• _Data supplied_:
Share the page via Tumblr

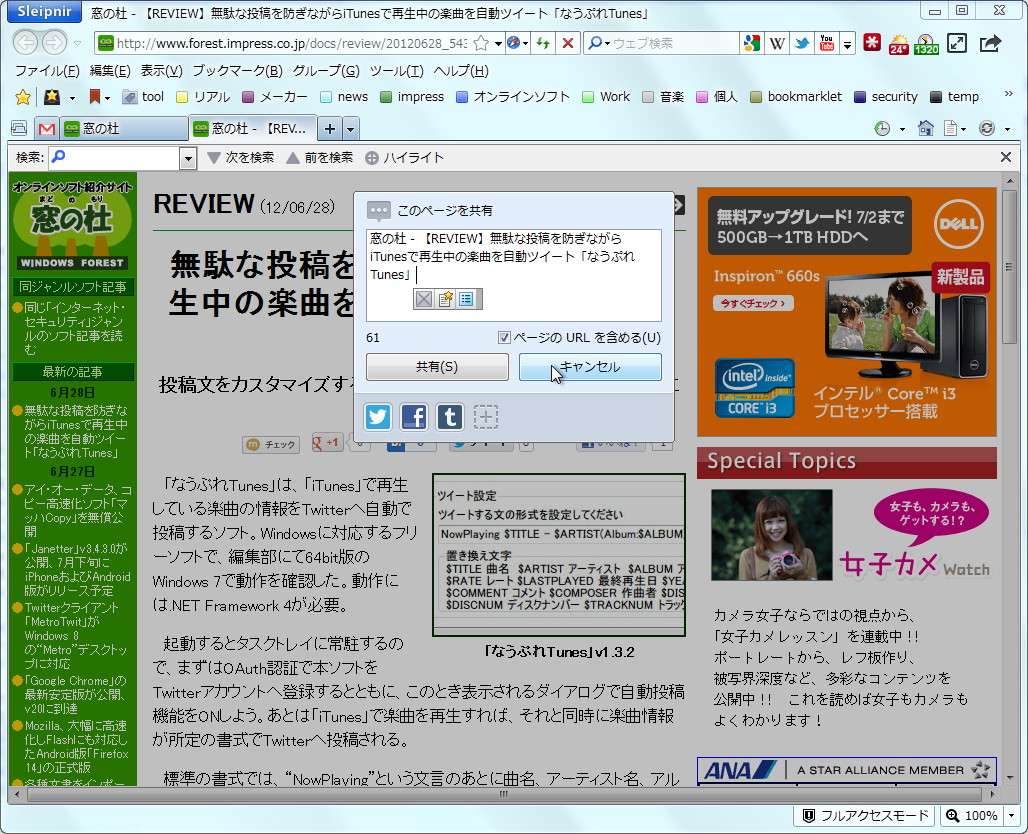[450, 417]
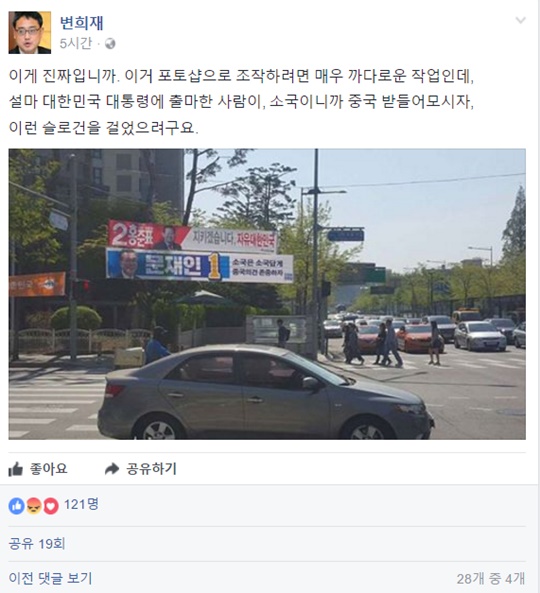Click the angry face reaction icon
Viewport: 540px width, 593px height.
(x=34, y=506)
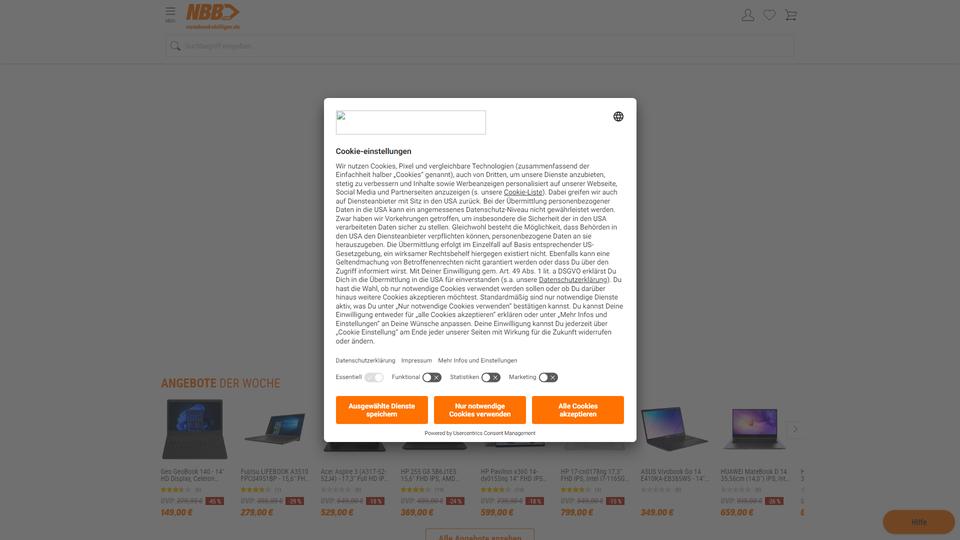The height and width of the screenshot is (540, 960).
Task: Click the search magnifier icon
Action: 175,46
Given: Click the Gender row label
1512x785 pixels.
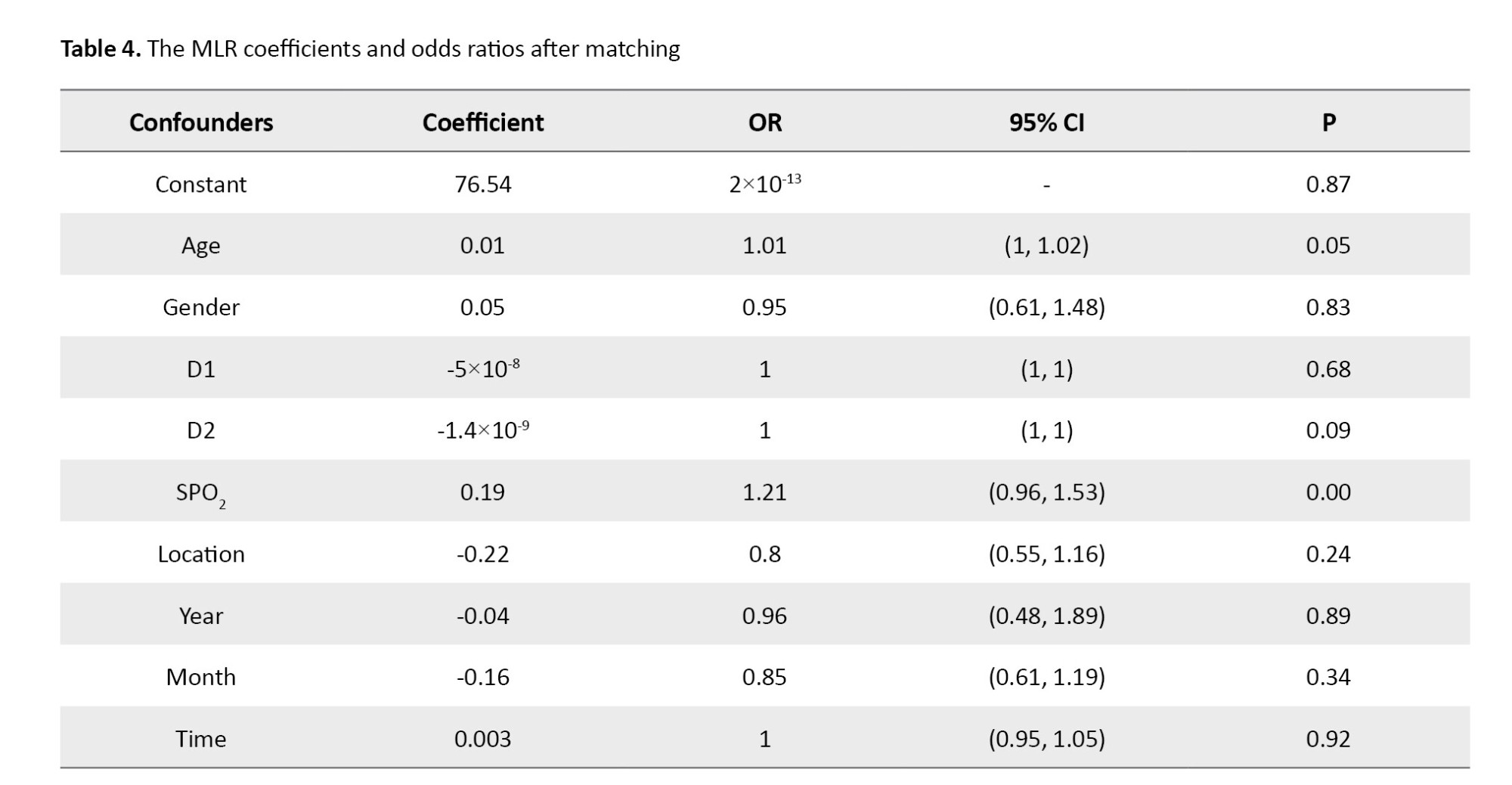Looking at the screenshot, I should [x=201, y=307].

• _Stated problem_:
Reproduce the data above verbatim, omitting the images.

• _Exercise output_:
Share the page via Tumblr

[450, 417]
Click the angry face reaction icon
Viewport: 540px width, 593px height.
(x=34, y=506)
The height and width of the screenshot is (540, 960).
Task: Click the search magnifier icon
Action: 175,46
Given: Click the Gender row label
1512x785 pixels.
Looking at the screenshot, I should [x=201, y=307].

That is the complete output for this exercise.